(Items stored from a collection)

>> START

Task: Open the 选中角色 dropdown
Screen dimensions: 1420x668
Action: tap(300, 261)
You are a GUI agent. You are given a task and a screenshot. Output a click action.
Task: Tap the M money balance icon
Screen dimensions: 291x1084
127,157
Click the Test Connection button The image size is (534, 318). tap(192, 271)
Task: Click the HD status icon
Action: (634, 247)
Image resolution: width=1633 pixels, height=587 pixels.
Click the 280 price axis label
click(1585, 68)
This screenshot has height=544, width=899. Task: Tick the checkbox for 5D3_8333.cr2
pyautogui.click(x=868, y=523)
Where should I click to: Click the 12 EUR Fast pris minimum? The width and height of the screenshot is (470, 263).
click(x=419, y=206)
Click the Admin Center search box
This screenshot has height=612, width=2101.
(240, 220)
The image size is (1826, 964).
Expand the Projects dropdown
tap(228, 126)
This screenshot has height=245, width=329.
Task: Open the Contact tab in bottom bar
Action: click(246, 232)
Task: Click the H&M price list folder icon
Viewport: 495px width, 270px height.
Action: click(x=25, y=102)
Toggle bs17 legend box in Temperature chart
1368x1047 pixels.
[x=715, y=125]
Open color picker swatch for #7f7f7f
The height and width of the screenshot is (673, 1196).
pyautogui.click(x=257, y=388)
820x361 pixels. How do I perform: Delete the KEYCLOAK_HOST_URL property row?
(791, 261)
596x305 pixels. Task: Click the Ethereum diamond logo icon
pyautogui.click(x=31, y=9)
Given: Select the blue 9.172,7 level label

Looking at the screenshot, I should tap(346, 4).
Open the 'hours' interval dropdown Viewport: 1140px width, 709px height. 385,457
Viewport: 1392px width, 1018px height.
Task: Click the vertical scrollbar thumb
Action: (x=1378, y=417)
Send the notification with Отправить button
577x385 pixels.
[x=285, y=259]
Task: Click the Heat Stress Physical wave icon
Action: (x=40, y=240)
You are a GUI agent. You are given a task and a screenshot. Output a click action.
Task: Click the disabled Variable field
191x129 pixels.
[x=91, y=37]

>> END

Your task: Transcribe every one of the lines above, with no changes at all.

Reply:
Task: Open the 选中角色 dropdown
Screen dimensions: 1420x668
Action: tap(300, 261)
You are a GUI agent. You are given a task and a screenshot. Output a click action.
Task: Tap the M money balance icon
Screen dimensions: 291x1084
127,157
Click the Test Connection button The image size is (534, 318). tap(192, 271)
Task: Click the HD status icon
Action: (634, 247)
Image resolution: width=1633 pixels, height=587 pixels.
Click the 280 price axis label
click(1585, 68)
This screenshot has height=544, width=899. Task: Tick the checkbox for 5D3_8333.cr2
pyautogui.click(x=868, y=523)
Where should I click to: Click the 12 EUR Fast pris minimum? The width and height of the screenshot is (470, 263).
click(x=419, y=206)
Click the Admin Center search box
This screenshot has height=612, width=2101.
(240, 220)
The image size is (1826, 964).
Expand the Projects dropdown
tap(228, 126)
This screenshot has height=245, width=329.
Task: Open the Contact tab in bottom bar
Action: click(246, 232)
Task: Click the H&M price list folder icon
Viewport: 495px width, 270px height.
Action: click(x=25, y=102)
Toggle bs17 legend box in Temperature chart
1368x1047 pixels.
[x=715, y=125]
Open color picker swatch for #7f7f7f
The height and width of the screenshot is (673, 1196).
pyautogui.click(x=257, y=388)
820x361 pixels. How do I perform: Delete the KEYCLOAK_HOST_URL property row?
(791, 261)
596x305 pixels. Task: Click the Ethereum diamond logo icon
pyautogui.click(x=31, y=9)
Given: Select the blue 9.172,7 level label

Looking at the screenshot, I should tap(346, 4).
Open the 'hours' interval dropdown Viewport: 1140px width, 709px height. 385,457
Viewport: 1392px width, 1018px height.
Task: Click the vertical scrollbar thumb
Action: (x=1378, y=417)
Send the notification with Отправить button
577x385 pixels.
[x=285, y=259]
Task: Click the Heat Stress Physical wave icon
Action: (x=40, y=240)
You are a GUI agent. You are given a task and a screenshot. Output a click action.
Task: Click the disabled Variable field
191x129 pixels.
[x=91, y=37]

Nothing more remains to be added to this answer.